Simplifying and using direct substitution:

$$\frac{d}{dx}x^n = \binom{n}{1}x^{n-1}+0+0\;...$$

We know this:

$$\binom{n}{1} = \frac{n!}{(n-1)!1!} = n$$

Thus:

$$\frac{d}{dx}x^n = n\cdot x^{n-1}$$

I know it may seem petty, but I hate having the points of ellipsis in a formal proof and overall it's a bit messy. How can I clean this up a bit so that it's more presentable?

Answer 1

If it helps, you could retain the summation notation, assuming $n\ge2$: $$\eqalign{ \Bigl(\sum_{i=0}^n\binom ni x^{n-i}h^i\Bigr)-x^n &=x^n+nx^{n-1}h+\Bigl(\sum_{i=2}^n\binom ni x^{n-i}h^i\Bigr)-x^n\cr &=nx^{n-1}h+h^2\sum_{i=2}^n\binom ni x^{n-i}h^{i-2}\cr}$$ and keep going from there.

Answer 2

It might be more elegant to prove the power rule for $n\in \mathbb{N}$ using induction. If we already know the product rule and that $\frac{\mathrm{d}x}{\mathrm{d}x} = 1$ (which serves as our base case), then we can deduce that if $\frac{\mathrm{d}}{\mathrm{d}x}x^{n-1} = (n-1)x^{n-2}$, then $$\frac{\mathrm{d}}{\mathrm{d}x}x^n = \frac{\mathrm{d}}{\mathrm{d}x}(x\cdot x^{n-1}) = 1\cdot x^{n-1}+x\cdot (n-1)x^{n-2} = nx^{n-1}$$ Similarly, if we know that $\frac{\mathrm{d}}{\mathrm{d}x}x^n = nx^{n-1}$, then by the quotient rule, $$\frac{\mathrm{d}}{\mathrm{d}x}x^{n-1} = \frac{\mathrm{d}}{\mathrm{d}x}\frac{x^n}{x} = \frac{nx^{n-1}\cdot x-1\cdot x^n}{x^2} = (n-1)x^{n-2}$$ which combined with the fact that $\frac{\mathrm{d}}{\mathrm{d}x}\frac{1}{x} = -\frac{1}{x^2}$ allows us to use the rule for all $n\in \mathbb{Z_{\neq 0}}$.

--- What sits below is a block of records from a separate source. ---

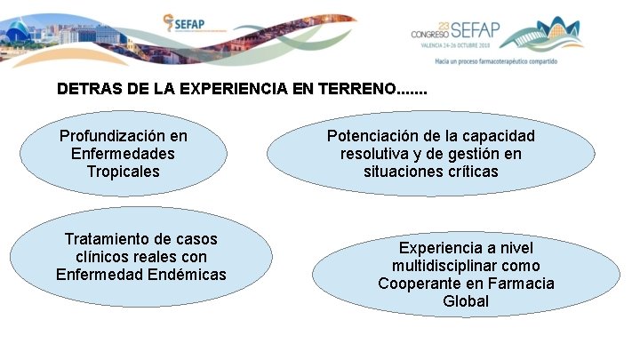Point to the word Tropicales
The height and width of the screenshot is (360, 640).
pos(124,171)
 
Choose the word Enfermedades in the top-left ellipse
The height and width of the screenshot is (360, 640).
pos(123,154)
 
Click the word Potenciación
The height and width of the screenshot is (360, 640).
pos(380,136)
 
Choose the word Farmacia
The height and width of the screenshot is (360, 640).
pos(522,284)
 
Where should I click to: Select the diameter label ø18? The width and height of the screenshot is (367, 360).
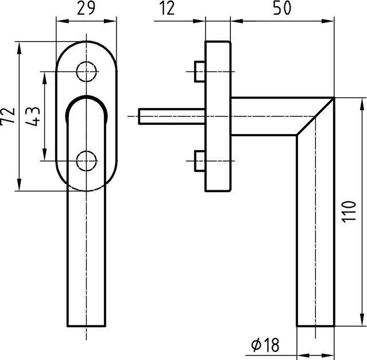click(x=265, y=344)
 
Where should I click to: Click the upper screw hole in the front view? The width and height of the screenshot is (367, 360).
click(x=86, y=71)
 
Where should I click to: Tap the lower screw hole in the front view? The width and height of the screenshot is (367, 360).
click(x=86, y=160)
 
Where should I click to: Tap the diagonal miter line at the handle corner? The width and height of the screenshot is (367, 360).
click(x=315, y=117)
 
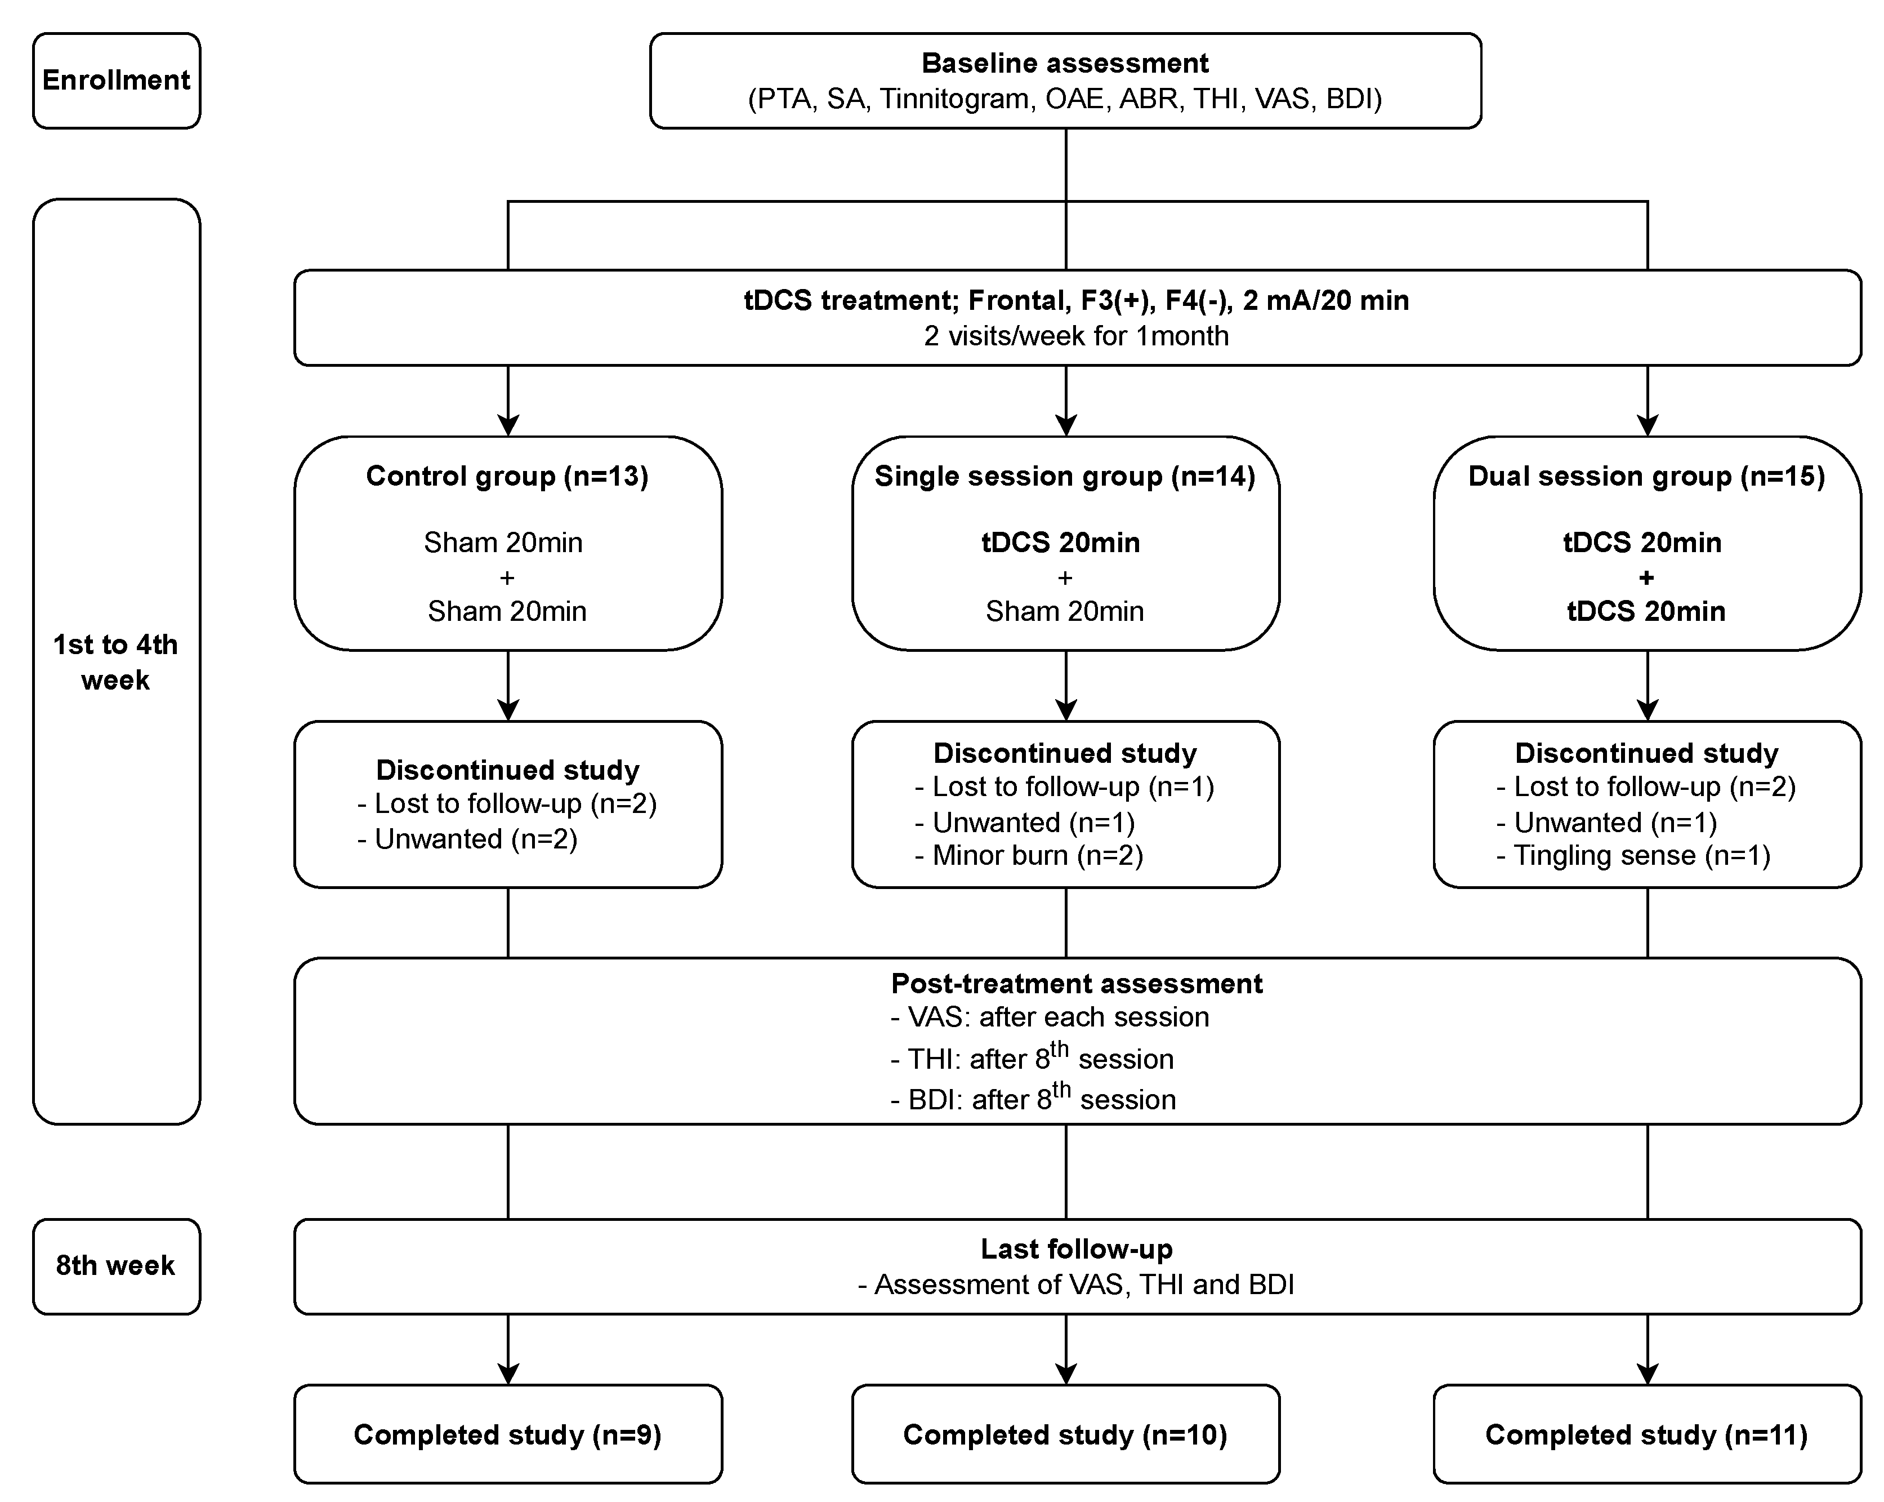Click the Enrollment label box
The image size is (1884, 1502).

To generalize this for $f(x) = x^r$ where $r\in \mathbb{Q}$, we let $r = \frac{p}{q}$ for $p, q\in \mathbb{Z}$. Then, $f(x)^q = x^p$, which lets us use the chain rule to write $$qf(x)^{q-1}f'(x) = px^{p-1}\Rightarrow f'(x) = \frac{p}{q}\frac{x^{p-1}}{f(x)^{q-1}} = \frac{p}{q}x^{\frac{p}{q}-1}$$ Generalizing to the irrationals is a little trickier, but you can use the density of $\mathbb{Q}$ in $\mathbb{R}$ and the uniform convergence of derivatives on compact sets to argue that the power rule is the same for all $r\in \mathbb{R}$ (except for $0$).

Answer 3

$$\frac{d}{dx}x^n = \lim_{h\to 0}\frac{(x+h)^n-x^n}{h} = \lim_{h\to 0}\left(\frac{x^n((x+h)^n-x^n)}{x^n\log\left(\frac{(x+h)^n}{x^n}\right)}\cdot\frac{nx\log\left(\frac{x+h}{x}\right)}{xh}\right) = \lim_{h\to0}\left(\frac{x^n}{\log\left(1 + \frac{(x+h)^n-x^n}{x^n}\right)^\frac{x^n}{(x+h)^n-x^n}}\cdot\frac{n\log\left(1 + \frac{h}{x}\right)^\frac{x}{h}}{x}\right) = \frac{x^n}{\log e}\cdot\frac{n\log e}{x} = nx^{n-1}$$

Answer 4

A variation which might be useful

We obtain

\begin{align*} \frac{d}{dx}x^n&=\lim_{h\rightarrow 0}\frac{(x+h)^n-x^n}{h}\\ &=\lim_{h\rightarrow 0}\frac{1}{h}\left(\sum_{i=0}^n\binom{n}{i}x^{n-i}h^i-x^n\right)\tag{1}\\ &=\lim_{h\rightarrow 0}\sum_{i=1}^n\binom{n}{i}x^{n-i}h^{i-1}\tag{2}\\ &=\binom{n}{1}x^{n-1}\\ &=nx^{n-1} \end{align*}

Comment:

• In (1) we see that $x^n$ drops out ($i=0$) and we respect the factor $\frac{1}{h}$ by letting $h^i\rightarrow h^{i-1}$.

• In (2) we observe that only the first summand ($i=1$) is constant with respect to $h$.